Why you shouldnt join an accelerator - prostoalex
http://blossomstreetventures.com/blog_details.php?bcat_id=87&utm_campaign=Mattermark+Daily&utm_source=hs_email&utm_medium=email&utm_content=38905427&_hsenc=p2ANqtz--29ibnuPT1REKKwKpWPd51yPlSueoHPA2EgmT2oLad53JLTZfkFn1dY41YdpF-rqIWWO4SWTI1E8peUnDh2kJWLwIahw&_hsmi=38905427
======
gumby
Where are the successful accelerators? I count "success" as "have nurtured a
number of companies that went on to be successful".

I think YC counts as one. But I think it counts as _the_ one. Accelerators
(AKA incubators) go back a long way (e.g. techfarm back in the 1990s) and yc
is neither the first or last. But I've looked at the proliferation of
accelerators and have not seen a lot of success. There is idealab, but that's
more a bill gross shop (like Kamens' operation) than a true accelerator IMHO.

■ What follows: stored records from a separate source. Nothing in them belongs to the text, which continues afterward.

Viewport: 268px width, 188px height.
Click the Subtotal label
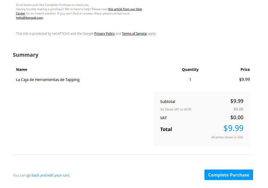pos(168,102)
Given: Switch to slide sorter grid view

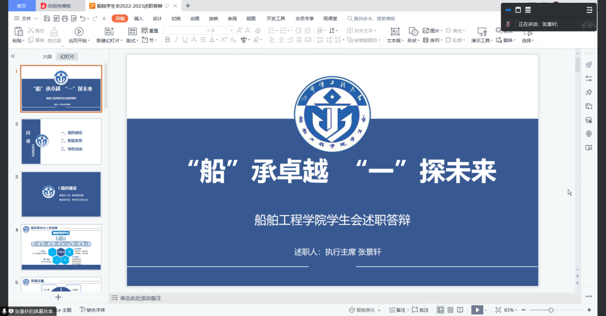Looking at the screenshot, I should click(451, 310).
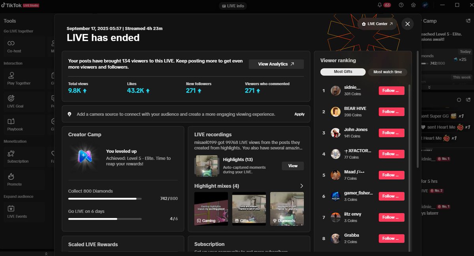Open LIVE Center

(x=377, y=24)
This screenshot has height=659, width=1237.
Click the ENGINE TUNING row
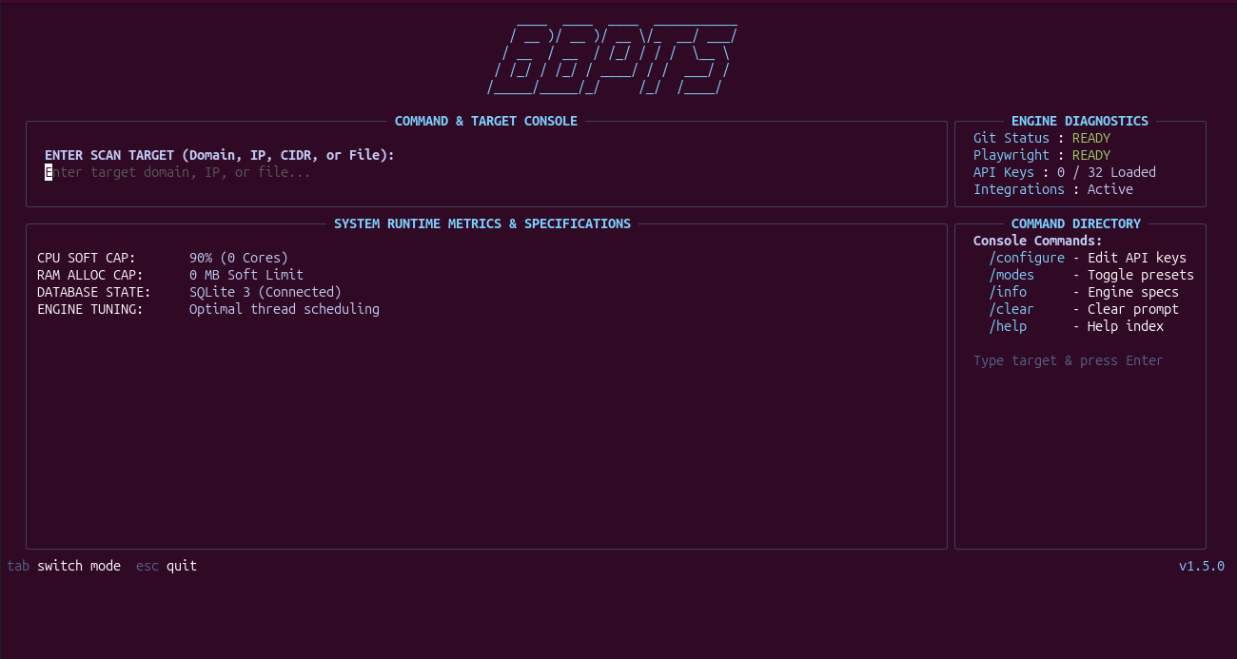click(208, 309)
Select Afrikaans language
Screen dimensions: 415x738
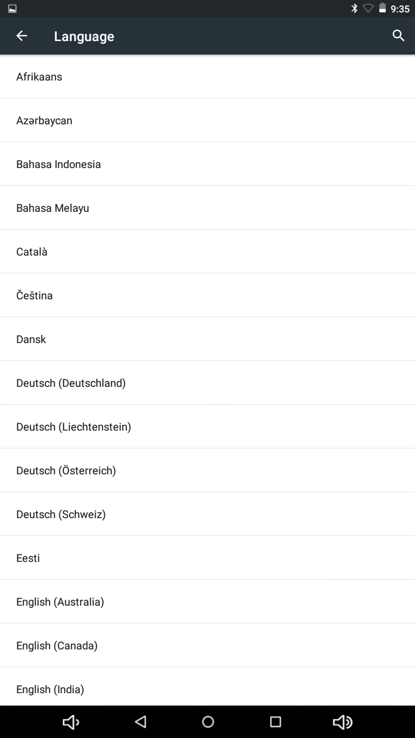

My sole metric here is successful companies: those that went on to have
significant impact.

Not to pick on anyone, but lets look at techstars's own report since to their
credit they publish one:
[http://www.techstars.com/companies/](http://www.techstars.com/companies/) .
Two things jump out: they _did_ nurture a significant company: digital ocean.
They list Sphero, who is doing great with BB-8, but who already had $40M
invested and were willing to pay techstars' large fee basically for an
introduction (that was hugely valuable). The rest of the companies, well,
apart from sendgrid I haven't really heard of them (or the couple I have heard
of are struggling). Worse, TS's published metric is funds raised by alumnus
companies. It's hard to find a better metric but funds raised don't
necessarily predict success, and after all these years you'd think they'd have
more than 28 companies on their list.

------
HugoDaniel
Stating the obvious: it is better to learn with the mistakes of others than
with your own mistakes.

I enjoyed the reference to [http://autopsy.io/](http://autopsy.io/) this is a
good resource to have. Reading this text was worth it as a bootstrapper even
though i dont intend to join an accelerator.

------
CalChris
You can look at the graduates of an accelerator to get an idea of that
accelerator's judgment. Then ask whether 7% for some cash is worth it.